Well, it turns out that the Lognormal has some powerful properties. I’ve shown in a paper (now a chapter in The Statistical Consequences of Fat Tails) that, under some parametrization (high variance), it can be nearly as “fat-tailed” as the Cauchy. And, under low variance, it can be as tame as the Gaussian. These academic disputes on whether the data is lognormally or power law distributed are totally useless. Here we realize that by using the method of dual distribution, explained below, we can handle matrices rather easily. Simply, if \(Y_1, Y_2, \ldots Y_n\) are jointly lognormally distributed with a covariance matrix \(\Sigma_L\), then \(\log(Y_1), \log(Y_2), \ldots \log(Y_n)\) are normally distributed with a matrix \(\Sigma_N\). As to the transformation \(\Sigma_L \to \Sigma_N\), we will see the operation below.

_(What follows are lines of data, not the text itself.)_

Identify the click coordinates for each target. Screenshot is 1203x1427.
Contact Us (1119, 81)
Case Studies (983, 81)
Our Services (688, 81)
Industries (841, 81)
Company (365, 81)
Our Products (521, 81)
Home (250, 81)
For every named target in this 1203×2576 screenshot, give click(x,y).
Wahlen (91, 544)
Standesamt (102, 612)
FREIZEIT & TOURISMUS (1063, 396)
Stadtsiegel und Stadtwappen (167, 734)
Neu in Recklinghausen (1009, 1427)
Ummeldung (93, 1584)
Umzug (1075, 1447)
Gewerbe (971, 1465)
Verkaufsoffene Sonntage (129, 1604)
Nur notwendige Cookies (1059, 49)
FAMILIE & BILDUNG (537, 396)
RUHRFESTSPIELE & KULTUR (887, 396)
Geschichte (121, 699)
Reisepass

Let \(X_1=x_{1,1},\ldots,x_{1,n}, X_2= x_{2,1},\dots x_{2,n}\) be joint distributed lognormal variables with means \(\left(e^{\mu _1+\frac{\sigma _1^2}{2}}, e^{\mu _2+\frac{\sigma _2^2}{2}}\right)\) and a covariance matrix
\(\Sigma_L=\left(\begin{array}{cc}\left(e^{\sigma _1^2}-1\right) e^{2 \mu _1+\sigma _1^2}&e^{\mu _1+\mu _2+\frac{\sigma _1^2}{2}+\frac{\sigma _2^2}{2}}\left(e^{\rho \sigma _1 \sigma _2}-1\right)\\ e^{\mu _1+\mu _2+\frac{\sigma _1^2}{2}+\frac{\sigma _2^2}{2}}\left(e^{\rho \sigma _1 \sigma _2}-1\right)&\left(e^{\sigma _2^2}-1\right) e^{2 \mu _2+\sigma _2^2}\end{array}\right)\)
allora \(\log(x_{1,1}),\ldots, \log(x_{1,n}), \log(x_{2,1}),\dots \log(x_{2,n})\) follow a normal distribution with means \((\mu_1, \mu_2)\) and covariance matrix
\(\Sigma_N=\left(\begin{array}{cc}\sigma _1^2&\rho \sigma _1 \sigma _2 \\ \rho \sigma _1 \sigma _2&\sigma _2^2 \\ \end{array}\right)\)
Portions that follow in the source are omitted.